Your instructions
Copy out the entries exactly, taking the stretch from the line containing "What do you see at coordinates (900, 388)" through the end of the entries.

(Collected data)
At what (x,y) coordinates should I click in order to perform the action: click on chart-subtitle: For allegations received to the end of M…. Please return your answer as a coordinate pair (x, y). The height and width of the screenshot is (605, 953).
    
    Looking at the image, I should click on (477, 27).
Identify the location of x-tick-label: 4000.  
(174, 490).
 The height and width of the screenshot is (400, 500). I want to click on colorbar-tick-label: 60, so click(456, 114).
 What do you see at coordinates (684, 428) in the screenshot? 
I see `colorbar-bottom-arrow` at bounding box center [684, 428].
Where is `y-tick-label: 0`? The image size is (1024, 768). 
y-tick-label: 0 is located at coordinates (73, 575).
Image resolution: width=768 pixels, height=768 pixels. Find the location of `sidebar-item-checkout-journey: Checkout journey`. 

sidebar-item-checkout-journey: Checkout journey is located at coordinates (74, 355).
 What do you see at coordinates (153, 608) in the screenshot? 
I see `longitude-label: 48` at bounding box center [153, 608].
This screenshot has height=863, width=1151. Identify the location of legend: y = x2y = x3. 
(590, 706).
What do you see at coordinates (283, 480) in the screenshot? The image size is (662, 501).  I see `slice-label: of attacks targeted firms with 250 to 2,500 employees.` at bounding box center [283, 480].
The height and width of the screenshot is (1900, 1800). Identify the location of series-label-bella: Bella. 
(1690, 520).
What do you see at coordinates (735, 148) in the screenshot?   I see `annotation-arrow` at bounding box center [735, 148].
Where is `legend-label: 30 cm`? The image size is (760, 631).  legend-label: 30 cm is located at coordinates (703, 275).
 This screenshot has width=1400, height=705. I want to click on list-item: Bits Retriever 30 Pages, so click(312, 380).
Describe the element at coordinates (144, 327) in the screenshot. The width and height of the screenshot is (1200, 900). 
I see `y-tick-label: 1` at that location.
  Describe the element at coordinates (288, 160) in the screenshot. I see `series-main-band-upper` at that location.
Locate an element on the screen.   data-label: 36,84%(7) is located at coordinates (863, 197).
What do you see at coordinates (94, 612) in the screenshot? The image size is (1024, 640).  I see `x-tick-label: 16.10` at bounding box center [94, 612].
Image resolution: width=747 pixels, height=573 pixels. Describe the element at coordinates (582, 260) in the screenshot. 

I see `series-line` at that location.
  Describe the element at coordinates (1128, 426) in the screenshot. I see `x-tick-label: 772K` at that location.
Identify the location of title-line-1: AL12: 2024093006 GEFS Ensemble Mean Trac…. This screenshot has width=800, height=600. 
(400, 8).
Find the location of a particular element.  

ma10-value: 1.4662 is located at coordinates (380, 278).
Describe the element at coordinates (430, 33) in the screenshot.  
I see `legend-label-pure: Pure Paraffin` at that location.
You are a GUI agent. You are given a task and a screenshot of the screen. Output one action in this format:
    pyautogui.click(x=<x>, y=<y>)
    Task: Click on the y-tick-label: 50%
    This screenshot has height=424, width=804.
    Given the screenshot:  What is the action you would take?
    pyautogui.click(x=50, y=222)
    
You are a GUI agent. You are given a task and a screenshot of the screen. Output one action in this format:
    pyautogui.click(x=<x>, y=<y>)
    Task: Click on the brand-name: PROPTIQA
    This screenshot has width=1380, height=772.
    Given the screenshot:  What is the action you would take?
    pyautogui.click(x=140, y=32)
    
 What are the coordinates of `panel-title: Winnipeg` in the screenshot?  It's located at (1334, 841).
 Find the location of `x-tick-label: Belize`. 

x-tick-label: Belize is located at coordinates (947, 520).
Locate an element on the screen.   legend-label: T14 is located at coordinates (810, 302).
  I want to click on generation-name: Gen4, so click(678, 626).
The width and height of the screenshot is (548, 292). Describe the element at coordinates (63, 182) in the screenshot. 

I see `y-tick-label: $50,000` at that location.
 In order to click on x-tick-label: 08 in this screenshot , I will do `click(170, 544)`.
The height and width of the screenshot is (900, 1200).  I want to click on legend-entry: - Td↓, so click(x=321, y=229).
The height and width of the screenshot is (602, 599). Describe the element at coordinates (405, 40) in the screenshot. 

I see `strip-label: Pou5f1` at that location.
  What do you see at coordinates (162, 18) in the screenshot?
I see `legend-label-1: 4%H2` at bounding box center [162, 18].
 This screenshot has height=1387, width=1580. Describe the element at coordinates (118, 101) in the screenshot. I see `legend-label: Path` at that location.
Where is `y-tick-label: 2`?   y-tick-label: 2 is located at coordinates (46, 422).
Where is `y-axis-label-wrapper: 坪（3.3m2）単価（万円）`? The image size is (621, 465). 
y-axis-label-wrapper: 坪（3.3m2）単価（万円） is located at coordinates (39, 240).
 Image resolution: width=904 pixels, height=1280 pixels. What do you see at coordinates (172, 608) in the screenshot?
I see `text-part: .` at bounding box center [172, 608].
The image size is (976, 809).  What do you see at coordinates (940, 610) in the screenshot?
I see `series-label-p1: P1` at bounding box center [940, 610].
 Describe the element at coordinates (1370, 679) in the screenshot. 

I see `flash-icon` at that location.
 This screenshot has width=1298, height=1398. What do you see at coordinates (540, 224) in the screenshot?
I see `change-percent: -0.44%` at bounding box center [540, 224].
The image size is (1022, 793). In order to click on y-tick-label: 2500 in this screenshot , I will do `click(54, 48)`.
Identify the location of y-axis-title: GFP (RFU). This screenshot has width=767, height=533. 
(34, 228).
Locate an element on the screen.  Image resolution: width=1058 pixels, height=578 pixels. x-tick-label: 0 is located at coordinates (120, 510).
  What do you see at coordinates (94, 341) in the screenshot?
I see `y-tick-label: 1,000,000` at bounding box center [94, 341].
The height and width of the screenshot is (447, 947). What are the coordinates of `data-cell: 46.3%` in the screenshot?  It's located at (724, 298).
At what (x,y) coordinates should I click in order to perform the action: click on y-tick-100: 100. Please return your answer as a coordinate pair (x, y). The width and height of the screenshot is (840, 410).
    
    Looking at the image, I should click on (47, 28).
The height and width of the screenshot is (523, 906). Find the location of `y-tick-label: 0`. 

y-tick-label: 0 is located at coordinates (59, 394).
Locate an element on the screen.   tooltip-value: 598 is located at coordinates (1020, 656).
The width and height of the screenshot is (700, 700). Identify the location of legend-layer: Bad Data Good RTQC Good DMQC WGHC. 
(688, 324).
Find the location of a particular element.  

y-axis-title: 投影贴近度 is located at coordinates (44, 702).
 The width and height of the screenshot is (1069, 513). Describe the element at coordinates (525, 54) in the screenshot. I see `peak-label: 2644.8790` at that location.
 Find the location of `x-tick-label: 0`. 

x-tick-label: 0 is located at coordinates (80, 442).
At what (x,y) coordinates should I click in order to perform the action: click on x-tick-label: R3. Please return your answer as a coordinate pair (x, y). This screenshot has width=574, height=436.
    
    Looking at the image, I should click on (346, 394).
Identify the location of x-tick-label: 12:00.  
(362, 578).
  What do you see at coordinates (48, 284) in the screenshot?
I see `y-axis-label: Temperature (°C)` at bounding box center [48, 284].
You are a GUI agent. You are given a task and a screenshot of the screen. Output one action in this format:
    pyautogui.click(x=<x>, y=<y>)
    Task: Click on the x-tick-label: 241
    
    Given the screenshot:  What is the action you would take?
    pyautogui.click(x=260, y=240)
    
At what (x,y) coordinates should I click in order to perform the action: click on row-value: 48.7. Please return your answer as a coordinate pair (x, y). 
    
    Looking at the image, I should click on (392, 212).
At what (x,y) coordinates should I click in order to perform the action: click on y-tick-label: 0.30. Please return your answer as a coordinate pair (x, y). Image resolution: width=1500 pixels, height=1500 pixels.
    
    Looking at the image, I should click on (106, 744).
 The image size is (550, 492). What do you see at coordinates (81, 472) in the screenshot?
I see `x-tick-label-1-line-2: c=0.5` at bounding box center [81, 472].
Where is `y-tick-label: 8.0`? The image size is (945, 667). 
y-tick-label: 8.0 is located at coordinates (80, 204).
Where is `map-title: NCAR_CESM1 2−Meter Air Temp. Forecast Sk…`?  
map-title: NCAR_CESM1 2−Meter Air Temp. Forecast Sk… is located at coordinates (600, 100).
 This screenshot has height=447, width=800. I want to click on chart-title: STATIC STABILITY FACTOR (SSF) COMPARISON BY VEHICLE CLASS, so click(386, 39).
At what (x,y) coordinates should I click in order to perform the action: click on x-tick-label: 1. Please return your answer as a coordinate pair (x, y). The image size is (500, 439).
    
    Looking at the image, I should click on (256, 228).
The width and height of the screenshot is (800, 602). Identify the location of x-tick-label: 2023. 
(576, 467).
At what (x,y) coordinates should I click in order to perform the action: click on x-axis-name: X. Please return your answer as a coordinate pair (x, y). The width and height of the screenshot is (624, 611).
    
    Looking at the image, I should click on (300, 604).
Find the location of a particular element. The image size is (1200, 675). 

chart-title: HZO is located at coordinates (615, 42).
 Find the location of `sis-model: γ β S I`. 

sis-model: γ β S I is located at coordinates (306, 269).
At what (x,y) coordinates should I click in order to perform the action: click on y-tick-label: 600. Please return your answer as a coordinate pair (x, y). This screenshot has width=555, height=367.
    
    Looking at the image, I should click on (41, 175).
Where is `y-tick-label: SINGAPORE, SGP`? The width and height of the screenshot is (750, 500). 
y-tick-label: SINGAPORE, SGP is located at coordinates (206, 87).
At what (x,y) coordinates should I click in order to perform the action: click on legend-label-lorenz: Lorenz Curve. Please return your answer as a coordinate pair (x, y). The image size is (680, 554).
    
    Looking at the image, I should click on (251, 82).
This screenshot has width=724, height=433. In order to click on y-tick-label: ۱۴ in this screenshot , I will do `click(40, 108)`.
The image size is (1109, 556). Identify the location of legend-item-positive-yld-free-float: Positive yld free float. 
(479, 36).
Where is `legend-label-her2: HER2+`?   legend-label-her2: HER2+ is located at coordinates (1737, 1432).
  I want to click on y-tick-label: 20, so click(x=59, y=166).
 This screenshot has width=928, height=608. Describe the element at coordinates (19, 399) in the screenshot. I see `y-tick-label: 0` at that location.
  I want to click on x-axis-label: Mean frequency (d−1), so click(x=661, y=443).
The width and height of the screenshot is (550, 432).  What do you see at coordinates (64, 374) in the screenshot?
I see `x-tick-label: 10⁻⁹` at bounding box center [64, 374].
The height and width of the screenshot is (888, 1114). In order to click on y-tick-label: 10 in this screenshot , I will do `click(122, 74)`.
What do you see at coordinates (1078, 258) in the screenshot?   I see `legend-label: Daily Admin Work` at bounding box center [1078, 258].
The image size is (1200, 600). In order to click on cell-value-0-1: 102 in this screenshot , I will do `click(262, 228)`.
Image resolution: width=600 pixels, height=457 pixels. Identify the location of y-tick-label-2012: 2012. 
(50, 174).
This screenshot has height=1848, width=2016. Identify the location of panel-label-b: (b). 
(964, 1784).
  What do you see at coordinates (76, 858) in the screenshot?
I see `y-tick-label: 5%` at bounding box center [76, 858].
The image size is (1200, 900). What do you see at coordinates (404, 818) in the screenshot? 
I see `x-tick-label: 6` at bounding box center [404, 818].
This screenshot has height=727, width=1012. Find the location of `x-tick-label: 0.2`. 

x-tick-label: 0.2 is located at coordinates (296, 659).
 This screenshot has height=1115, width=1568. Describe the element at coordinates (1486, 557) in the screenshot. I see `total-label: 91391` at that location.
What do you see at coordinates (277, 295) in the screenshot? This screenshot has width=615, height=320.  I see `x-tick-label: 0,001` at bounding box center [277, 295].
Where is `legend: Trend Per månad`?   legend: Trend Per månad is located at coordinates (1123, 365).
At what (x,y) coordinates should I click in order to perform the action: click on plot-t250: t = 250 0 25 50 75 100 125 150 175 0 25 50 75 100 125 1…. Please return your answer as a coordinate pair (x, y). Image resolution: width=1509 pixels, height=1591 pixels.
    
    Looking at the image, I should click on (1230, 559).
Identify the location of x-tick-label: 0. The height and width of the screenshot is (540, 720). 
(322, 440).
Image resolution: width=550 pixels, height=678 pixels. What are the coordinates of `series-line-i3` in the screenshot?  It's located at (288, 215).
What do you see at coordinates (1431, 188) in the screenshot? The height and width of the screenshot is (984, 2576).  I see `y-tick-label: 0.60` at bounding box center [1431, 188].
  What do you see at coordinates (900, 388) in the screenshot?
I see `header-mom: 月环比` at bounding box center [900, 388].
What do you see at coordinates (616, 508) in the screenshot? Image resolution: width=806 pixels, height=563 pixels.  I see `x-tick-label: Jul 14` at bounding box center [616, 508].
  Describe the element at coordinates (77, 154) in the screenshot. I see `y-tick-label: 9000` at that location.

Response area
  What do you see at coordinates (900, 388) in the screenshot?
I see `header-mom: 月环比` at bounding box center [900, 388].
What do you see at coordinates (616, 508) in the screenshot? Image resolution: width=806 pixels, height=563 pixels.  I see `x-tick-label: Jul 14` at bounding box center [616, 508].
  Describe the element at coordinates (77, 154) in the screenshot. I see `y-tick-label: 9000` at that location.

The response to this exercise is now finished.